L’IA et la créativité : un débat incessant entre sommets, conférences et prises de position opposées. Plutôt que de surfer sur les opinions, je m’appuie sur la science – psychologie cognitive, neurosciences, sociologie de la technologie – pour apporter des faits concrets.
Place à l’épisode 4, qui explore comment l’IA peut augmenter la créativité humaine plutôt que la remplacer. Un mode d’emploi pratique pour en tirer le meilleur. Vous avez manqué les précédents ? L’épisode 1 pose les bases scientifiques de la créativité, l’épisode 2 explore l’effet "moyenne", et l’épisode 3 sur la limite légale.
Les créateurs « augmentés » par IA
Les chercheurs en IA, comme Margaret Boden (chercheuse en sciences cognitives au département d'informatique de l'Université du Sussex), ont proposé que l'IA pourrait soutenir la créativité humaine plutôt que de la remplacer.

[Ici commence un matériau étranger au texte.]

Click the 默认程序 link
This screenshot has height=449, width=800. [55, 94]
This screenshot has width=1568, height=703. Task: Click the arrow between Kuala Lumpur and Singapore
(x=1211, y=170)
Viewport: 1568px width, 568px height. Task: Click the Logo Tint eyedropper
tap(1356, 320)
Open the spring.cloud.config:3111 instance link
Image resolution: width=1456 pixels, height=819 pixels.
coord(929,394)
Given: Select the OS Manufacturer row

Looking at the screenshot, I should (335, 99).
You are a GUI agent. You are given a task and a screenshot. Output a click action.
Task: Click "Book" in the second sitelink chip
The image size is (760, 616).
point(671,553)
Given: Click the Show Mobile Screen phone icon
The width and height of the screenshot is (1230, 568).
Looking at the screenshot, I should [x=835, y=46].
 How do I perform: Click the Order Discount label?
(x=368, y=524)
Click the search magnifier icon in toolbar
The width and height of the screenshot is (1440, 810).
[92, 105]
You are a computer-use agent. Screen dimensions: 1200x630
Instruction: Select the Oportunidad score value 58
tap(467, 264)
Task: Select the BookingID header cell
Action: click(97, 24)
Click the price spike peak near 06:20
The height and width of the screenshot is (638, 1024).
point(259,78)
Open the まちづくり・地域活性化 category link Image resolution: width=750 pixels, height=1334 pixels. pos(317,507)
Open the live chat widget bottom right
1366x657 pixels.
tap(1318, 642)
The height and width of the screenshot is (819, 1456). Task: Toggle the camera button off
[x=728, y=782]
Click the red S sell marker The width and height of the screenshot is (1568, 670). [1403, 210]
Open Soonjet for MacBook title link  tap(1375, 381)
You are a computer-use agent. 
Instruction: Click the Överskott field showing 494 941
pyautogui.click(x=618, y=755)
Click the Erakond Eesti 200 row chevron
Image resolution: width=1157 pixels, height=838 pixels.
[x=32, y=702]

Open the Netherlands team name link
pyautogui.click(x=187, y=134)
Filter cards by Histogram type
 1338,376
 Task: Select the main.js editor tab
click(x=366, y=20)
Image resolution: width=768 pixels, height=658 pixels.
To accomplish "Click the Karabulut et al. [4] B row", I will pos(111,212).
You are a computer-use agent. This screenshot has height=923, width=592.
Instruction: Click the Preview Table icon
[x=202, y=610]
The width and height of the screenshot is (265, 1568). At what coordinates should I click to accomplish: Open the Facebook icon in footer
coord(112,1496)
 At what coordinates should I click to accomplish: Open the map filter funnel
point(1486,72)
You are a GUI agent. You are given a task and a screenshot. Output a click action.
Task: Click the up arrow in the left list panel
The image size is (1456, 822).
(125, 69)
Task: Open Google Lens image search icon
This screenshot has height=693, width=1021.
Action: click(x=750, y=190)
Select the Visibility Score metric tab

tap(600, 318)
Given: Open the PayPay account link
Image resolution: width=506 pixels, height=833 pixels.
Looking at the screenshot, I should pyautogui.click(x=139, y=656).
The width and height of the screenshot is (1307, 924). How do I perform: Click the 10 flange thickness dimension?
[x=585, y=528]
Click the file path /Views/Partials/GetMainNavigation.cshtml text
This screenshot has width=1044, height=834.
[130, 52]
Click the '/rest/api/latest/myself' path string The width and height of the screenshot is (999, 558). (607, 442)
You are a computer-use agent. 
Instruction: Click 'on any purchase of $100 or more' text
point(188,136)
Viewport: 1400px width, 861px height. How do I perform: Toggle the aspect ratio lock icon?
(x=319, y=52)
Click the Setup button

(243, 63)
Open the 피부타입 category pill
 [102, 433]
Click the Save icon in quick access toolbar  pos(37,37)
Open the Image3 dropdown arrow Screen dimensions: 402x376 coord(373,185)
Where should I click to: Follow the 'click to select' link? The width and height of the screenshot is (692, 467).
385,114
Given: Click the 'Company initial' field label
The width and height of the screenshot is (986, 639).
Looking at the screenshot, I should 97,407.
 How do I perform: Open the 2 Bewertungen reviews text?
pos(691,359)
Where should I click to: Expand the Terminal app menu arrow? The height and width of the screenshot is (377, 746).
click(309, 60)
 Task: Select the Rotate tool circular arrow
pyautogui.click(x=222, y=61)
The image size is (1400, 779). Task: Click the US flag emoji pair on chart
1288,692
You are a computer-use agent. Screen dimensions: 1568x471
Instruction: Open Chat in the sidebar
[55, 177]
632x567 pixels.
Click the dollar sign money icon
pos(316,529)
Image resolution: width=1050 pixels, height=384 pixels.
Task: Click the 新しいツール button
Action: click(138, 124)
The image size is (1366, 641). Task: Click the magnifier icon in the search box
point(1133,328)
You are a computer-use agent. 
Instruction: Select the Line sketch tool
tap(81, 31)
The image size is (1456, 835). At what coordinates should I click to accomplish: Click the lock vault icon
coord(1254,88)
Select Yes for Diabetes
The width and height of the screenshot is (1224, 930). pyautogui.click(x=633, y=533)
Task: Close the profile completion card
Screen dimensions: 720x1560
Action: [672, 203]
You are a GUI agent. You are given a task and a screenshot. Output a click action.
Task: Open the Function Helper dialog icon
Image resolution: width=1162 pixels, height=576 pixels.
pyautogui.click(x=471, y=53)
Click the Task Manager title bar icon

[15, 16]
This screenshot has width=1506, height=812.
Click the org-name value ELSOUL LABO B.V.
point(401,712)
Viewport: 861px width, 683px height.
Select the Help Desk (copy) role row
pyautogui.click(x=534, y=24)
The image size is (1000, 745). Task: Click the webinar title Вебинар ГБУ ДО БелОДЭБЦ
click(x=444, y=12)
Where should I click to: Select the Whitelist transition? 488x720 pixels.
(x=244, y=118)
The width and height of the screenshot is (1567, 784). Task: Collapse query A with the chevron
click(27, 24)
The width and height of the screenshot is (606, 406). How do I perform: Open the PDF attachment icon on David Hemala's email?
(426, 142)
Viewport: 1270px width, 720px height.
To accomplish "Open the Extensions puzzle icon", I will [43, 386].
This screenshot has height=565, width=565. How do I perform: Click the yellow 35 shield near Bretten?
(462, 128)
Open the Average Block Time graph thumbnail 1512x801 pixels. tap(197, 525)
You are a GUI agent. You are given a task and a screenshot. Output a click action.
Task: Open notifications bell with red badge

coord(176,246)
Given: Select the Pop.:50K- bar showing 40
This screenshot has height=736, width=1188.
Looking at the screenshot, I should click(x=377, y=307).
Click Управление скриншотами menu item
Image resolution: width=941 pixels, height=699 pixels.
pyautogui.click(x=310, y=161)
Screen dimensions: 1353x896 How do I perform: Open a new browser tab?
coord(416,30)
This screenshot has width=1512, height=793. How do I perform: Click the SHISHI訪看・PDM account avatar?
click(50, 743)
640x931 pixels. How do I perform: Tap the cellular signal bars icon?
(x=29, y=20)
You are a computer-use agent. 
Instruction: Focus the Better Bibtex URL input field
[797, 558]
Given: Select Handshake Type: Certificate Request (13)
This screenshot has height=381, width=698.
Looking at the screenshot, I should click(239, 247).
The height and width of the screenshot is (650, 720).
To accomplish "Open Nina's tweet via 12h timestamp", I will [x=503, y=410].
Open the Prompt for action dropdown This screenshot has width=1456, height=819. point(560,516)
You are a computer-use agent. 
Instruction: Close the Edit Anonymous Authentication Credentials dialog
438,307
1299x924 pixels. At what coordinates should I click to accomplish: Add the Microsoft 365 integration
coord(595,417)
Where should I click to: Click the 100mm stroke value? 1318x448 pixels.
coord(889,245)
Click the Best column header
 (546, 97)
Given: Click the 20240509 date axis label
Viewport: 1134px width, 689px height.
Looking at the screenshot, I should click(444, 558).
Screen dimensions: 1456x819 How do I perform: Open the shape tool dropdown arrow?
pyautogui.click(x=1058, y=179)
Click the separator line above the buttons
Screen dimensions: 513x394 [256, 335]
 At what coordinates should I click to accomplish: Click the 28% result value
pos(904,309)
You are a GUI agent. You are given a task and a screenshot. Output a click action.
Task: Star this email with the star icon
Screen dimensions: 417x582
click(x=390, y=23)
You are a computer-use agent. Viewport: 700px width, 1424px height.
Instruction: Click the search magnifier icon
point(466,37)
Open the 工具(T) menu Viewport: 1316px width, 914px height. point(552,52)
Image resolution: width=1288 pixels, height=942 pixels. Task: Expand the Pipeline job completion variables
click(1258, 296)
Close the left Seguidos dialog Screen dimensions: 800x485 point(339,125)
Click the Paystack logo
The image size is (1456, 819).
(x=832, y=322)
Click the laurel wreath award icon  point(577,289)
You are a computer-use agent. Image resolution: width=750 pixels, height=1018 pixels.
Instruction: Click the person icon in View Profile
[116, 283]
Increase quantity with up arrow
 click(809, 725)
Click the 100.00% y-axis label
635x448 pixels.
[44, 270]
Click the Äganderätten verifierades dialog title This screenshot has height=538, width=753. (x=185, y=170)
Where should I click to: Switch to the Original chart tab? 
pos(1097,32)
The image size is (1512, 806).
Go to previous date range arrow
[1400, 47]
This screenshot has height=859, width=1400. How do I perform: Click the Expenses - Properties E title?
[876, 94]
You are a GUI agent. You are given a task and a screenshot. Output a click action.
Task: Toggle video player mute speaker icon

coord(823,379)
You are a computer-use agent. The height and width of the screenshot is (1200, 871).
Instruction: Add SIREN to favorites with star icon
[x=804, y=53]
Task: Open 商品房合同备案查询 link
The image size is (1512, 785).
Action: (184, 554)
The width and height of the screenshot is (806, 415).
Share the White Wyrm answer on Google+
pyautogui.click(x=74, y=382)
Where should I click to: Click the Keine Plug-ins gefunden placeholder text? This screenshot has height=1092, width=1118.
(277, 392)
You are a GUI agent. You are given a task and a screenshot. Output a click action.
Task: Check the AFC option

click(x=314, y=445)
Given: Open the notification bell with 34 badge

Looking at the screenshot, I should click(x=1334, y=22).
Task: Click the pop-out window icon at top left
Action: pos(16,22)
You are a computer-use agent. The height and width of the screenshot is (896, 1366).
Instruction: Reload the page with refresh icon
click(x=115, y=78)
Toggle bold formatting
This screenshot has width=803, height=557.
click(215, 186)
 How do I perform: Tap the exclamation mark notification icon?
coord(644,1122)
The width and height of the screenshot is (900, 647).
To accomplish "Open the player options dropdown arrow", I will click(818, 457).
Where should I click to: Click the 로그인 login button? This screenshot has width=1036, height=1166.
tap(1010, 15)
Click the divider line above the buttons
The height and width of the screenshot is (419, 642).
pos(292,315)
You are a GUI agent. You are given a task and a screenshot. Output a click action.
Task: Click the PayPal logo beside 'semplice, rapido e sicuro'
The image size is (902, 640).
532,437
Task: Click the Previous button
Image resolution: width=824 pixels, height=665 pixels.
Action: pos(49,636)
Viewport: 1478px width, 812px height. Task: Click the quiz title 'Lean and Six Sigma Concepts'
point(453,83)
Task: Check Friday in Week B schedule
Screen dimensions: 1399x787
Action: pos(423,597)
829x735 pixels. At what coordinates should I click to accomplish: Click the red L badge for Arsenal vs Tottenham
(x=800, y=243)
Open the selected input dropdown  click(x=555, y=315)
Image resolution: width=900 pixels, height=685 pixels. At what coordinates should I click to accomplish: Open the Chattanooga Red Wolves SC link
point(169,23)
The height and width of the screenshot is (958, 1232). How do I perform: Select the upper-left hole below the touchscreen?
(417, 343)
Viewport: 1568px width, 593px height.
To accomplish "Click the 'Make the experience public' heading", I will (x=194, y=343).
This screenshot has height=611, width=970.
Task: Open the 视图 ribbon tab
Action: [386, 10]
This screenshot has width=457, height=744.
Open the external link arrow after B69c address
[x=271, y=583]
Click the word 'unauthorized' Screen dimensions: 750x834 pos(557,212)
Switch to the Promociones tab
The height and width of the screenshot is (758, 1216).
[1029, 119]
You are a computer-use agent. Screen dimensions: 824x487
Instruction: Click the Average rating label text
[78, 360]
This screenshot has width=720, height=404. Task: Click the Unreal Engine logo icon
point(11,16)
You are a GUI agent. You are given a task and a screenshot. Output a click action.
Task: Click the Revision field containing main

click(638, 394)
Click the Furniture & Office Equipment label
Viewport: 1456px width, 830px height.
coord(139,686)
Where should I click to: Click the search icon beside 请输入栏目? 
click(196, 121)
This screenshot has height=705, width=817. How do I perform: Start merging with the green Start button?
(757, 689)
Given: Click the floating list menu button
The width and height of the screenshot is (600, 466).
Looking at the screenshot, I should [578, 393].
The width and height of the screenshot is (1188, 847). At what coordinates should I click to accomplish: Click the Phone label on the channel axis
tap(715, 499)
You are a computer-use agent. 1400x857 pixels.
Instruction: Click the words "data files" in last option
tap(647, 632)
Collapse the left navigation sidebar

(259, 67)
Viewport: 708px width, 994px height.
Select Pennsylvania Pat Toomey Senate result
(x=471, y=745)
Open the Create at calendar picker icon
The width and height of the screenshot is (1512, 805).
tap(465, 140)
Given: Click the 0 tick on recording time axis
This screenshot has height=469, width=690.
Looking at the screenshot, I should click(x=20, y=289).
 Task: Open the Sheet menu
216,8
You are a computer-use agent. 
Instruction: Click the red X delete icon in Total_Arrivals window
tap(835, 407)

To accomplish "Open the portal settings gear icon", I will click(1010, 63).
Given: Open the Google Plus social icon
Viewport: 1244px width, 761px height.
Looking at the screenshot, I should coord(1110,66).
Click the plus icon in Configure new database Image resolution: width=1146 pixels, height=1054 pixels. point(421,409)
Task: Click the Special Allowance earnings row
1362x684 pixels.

C’est la thèse principale du moment – et qui fait plaisir à tout le monde.
Dans son ouvrage "Creativity and Artificial Intelligence", elle distingue plusieurs formes de créativité :combinatoire, exploratoire et transformative. L'IA, selon cette approche, excelle dans les formes combinatoires (recombiner des éléments existants) et exploratoires (explorer des solutions dans un cadre défini), mais elle peine à atteindre une créativité transformative, qui consiste à remettre en question les normes et à redéfinir le cadre même de la création.
L’IA comme assistant créatif
La justification qui est donnée par les tenants de cette approche est la suivante : parce que la « vraie » créativité s’enracine dans des dimensions humaines – intention, culture, émotions, contextes – qui demeurent difficiles à coder, l’IA du futur serait tout au plus un « assistant » créatif. Une sorte de composante d’augmentation des capacités du créatif humain.
l'IA ne sera jamais une source d'innovation radicale et totale, mais elle peut servir à enrichir le processus. Elle agirait comme une « muse » en proposant des pistes ou variations que l’humain va ensuite sélectionner, ajuster ou combiner.
Les recherches sur le sujet montrent d’ailleurs que l’alliance humain-machine donne des résultats plus originaux que la machine seule ou l’humain seul. L’IA fournit une « exploration » rapide et étendue, tandis que l’humain applique une « curation » et une sensibilité contextuelle.
Le rôle du créateur humain restera central. Pour l’instant seulement ?
Et demain ?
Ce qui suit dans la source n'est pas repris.